_What the task requires_. Type out all the records again exactly.

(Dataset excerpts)

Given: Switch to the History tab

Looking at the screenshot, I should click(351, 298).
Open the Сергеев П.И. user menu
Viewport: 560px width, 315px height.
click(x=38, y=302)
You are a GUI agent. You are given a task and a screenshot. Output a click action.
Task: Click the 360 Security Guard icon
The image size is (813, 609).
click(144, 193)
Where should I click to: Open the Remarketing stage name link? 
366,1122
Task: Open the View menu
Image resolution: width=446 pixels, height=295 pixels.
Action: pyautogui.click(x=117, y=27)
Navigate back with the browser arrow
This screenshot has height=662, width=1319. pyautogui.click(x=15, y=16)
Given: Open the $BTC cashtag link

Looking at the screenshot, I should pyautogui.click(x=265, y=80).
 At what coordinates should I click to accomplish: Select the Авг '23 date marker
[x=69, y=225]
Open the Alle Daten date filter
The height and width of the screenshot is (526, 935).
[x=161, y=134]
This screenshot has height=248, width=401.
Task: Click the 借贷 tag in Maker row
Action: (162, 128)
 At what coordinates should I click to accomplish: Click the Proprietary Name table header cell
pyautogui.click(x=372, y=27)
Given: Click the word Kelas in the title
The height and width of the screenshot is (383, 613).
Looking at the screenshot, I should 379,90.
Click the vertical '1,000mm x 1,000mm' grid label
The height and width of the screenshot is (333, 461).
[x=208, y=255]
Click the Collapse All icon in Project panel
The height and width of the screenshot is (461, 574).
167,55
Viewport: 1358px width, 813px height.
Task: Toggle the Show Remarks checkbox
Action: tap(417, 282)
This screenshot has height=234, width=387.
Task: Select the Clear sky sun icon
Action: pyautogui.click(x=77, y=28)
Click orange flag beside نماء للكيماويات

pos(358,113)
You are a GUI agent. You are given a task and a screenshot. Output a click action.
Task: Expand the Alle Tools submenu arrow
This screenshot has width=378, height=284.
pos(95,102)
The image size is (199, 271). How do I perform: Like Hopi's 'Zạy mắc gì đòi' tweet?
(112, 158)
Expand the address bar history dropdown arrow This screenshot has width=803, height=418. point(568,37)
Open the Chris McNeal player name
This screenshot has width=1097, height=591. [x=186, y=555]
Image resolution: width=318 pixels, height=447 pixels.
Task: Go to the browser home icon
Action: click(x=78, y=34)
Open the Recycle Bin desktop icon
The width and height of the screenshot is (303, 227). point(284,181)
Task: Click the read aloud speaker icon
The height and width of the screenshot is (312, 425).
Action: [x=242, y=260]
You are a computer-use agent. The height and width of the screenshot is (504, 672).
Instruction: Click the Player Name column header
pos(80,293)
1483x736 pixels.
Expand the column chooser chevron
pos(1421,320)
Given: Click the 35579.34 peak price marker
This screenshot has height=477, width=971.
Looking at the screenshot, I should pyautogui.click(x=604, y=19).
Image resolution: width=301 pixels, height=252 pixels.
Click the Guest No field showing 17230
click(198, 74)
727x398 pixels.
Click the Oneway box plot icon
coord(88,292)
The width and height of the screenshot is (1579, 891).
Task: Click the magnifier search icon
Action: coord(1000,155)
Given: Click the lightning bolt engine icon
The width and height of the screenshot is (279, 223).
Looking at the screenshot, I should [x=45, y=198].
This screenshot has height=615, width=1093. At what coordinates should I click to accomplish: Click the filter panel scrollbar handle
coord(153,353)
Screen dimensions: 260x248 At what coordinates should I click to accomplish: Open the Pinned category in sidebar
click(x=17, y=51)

_Expected output_.
Given: Switch to the History tab

Looking at the screenshot, I should click(351, 298).
Open the Сергеев П.И. user menu
Viewport: 560px width, 315px height.
click(x=38, y=302)
You are a GUI agent. You are given a task and a screenshot. Output a click action.
Task: Click the 360 Security Guard icon
The image size is (813, 609).
click(144, 193)
Where should I click to: Open the Remarketing stage name link? 
366,1122
Task: Open the View menu
Image resolution: width=446 pixels, height=295 pixels.
Action: pyautogui.click(x=117, y=27)
Navigate back with the browser arrow
This screenshot has height=662, width=1319. pyautogui.click(x=15, y=16)
Given: Open the $BTC cashtag link

Looking at the screenshot, I should pyautogui.click(x=265, y=80).
 At what coordinates should I click to accomplish: Select the Авг '23 date marker
[x=69, y=225]
Open the Alle Daten date filter
The height and width of the screenshot is (526, 935).
[x=161, y=134]
This screenshot has height=248, width=401.
Task: Click the 借贷 tag in Maker row
Action: (162, 128)
 At what coordinates should I click to accomplish: Click the Proprietary Name table header cell
pyautogui.click(x=372, y=27)
Given: Click the word Kelas in the title
The height and width of the screenshot is (383, 613).
Looking at the screenshot, I should 379,90.
Click the vertical '1,000mm x 1,000mm' grid label
The height and width of the screenshot is (333, 461).
[x=208, y=255]
Click the Collapse All icon in Project panel
The height and width of the screenshot is (461, 574).
167,55
Viewport: 1358px width, 813px height.
Task: Toggle the Show Remarks checkbox
Action: tap(417, 282)
This screenshot has height=234, width=387.
Task: Select the Clear sky sun icon
Action: pyautogui.click(x=77, y=28)
Click orange flag beside نماء للكيماويات

pos(358,113)
You are a GUI agent. You are given a task and a screenshot. Output a click action.
Task: Expand the Alle Tools submenu arrow
This screenshot has width=378, height=284.
pos(95,102)
The image size is (199, 271). How do I perform: Like Hopi's 'Zạy mắc gì đòi' tweet?
(112, 158)
Expand the address bar history dropdown arrow This screenshot has width=803, height=418. point(568,37)
Open the Chris McNeal player name
This screenshot has width=1097, height=591. [x=186, y=555]
Image resolution: width=318 pixels, height=447 pixels.
Task: Go to the browser home icon
Action: click(x=78, y=34)
Open the Recycle Bin desktop icon
The width and height of the screenshot is (303, 227). point(284,181)
Task: Click the read aloud speaker icon
The height and width of the screenshot is (312, 425).
Action: [x=242, y=260]
You are a computer-use agent. The height and width of the screenshot is (504, 672).
Instruction: Click the Player Name column header
pos(80,293)
1483x736 pixels.
Expand the column chooser chevron
pos(1421,320)
Given: Click the 35579.34 peak price marker
This screenshot has height=477, width=971.
Looking at the screenshot, I should pyautogui.click(x=604, y=19).
Image resolution: width=301 pixels, height=252 pixels.
Click the Guest No field showing 17230
click(198, 74)
727x398 pixels.
Click the Oneway box plot icon
coord(88,292)
The width and height of the screenshot is (1579, 891).
Task: Click the magnifier search icon
Action: coord(1000,155)
Given: Click the lightning bolt engine icon
The width and height of the screenshot is (279, 223).
Looking at the screenshot, I should [x=45, y=198].
This screenshot has height=615, width=1093. At what coordinates should I click to accomplish: Click the filter panel scrollbar handle
coord(153,353)
Screen dimensions: 260x248 At what coordinates should I click to accomplish: Open the Pinned category in sidebar
click(x=17, y=51)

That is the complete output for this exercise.